黒野フィットネスは生涯通じて続けることで、健康になってゆくものです。イベントで終わらず、季節が変わっても、ずっと飽きずに続けなきゃいけない。だから雨や暴風の日はヨガスタジオ、厳寒期ならランニングということができるのが青島・SURF CITYの良さです。そういう提案を粛々と続けてゆく。このストレス社会の中で、海やスポーツを通じて社会が豊かになっていくような場所にしたいと思っています。

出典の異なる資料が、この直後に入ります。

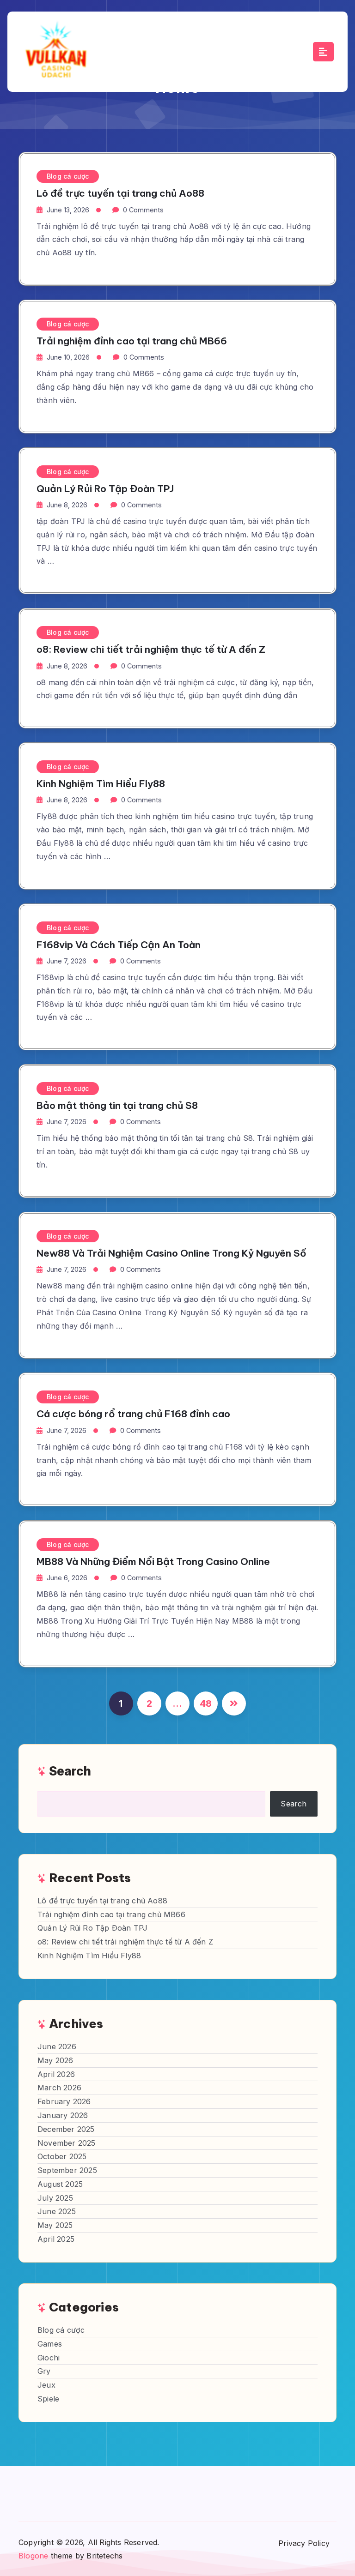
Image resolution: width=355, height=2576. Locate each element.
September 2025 (67, 2170)
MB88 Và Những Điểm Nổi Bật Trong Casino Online (153, 1561)
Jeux (46, 2384)
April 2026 (56, 2074)
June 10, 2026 (68, 357)
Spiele (48, 2398)
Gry (44, 2371)
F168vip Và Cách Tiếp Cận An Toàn (119, 945)
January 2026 (62, 2115)
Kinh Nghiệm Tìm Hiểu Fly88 (101, 783)
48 (206, 1703)
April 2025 (55, 2239)
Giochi (48, 2357)
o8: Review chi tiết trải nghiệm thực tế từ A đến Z (151, 649)
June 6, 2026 (67, 1578)
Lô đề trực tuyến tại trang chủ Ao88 (120, 193)
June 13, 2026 (68, 210)
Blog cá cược (68, 176)
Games (49, 2343)
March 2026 (59, 2087)
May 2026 (55, 2060)
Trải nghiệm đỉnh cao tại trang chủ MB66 (132, 341)
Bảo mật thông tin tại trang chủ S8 (117, 1105)
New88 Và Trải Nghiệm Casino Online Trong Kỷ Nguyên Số (171, 1253)
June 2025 (56, 2211)
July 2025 (55, 2198)
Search (70, 1771)
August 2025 (60, 2184)
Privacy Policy (304, 2543)
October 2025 (61, 2156)
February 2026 (64, 2101)
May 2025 (55, 2225)
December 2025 (66, 2129)
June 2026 (56, 2046)
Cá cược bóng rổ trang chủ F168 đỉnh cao (133, 1414)
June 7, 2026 (66, 961)
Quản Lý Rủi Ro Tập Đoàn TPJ (105, 488)
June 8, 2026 (67, 505)
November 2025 (66, 2143)
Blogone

宮原定着させていくっていうことで言えば、ビジネス的な目線より、僕が一人の父親であったり夫であったり、あるいは一人のサーファーであったりすることの目線のほうがよっぽど大事です。海の近くに住んでいる人間として気持ち良いかどうかを求めるみたいな。黒野さんは黒野さんのフィールドでそれを実践されているし、僕は僕のフィールドでやってます。そう気がついている人たちがたくさんいて、拡がりを見せている。いま青島はそういう変遷期にある気がします。

黒野 崇

SURF CITY 宮崎 プロデューサー

自然の中で身体を動かす「アウトドアフィットネス」を提唱。フィットネス&アウトドア界に新風を送り込む。今年4月、オーシャンスポーツの拠点やヨガスタジオを擁するSURF CITYをプロデュース。

宮原 秀雄

青島ビーチパーク 統括ディレクター

広告代理店の博報堂でアカウントプロデュース職を17年務めたのち、独立起業。昨年1月に東京から家族で宮崎へ移住。昨年夏の青島ビーチパーク始動時よりコンテンツプロデューサー職を務める。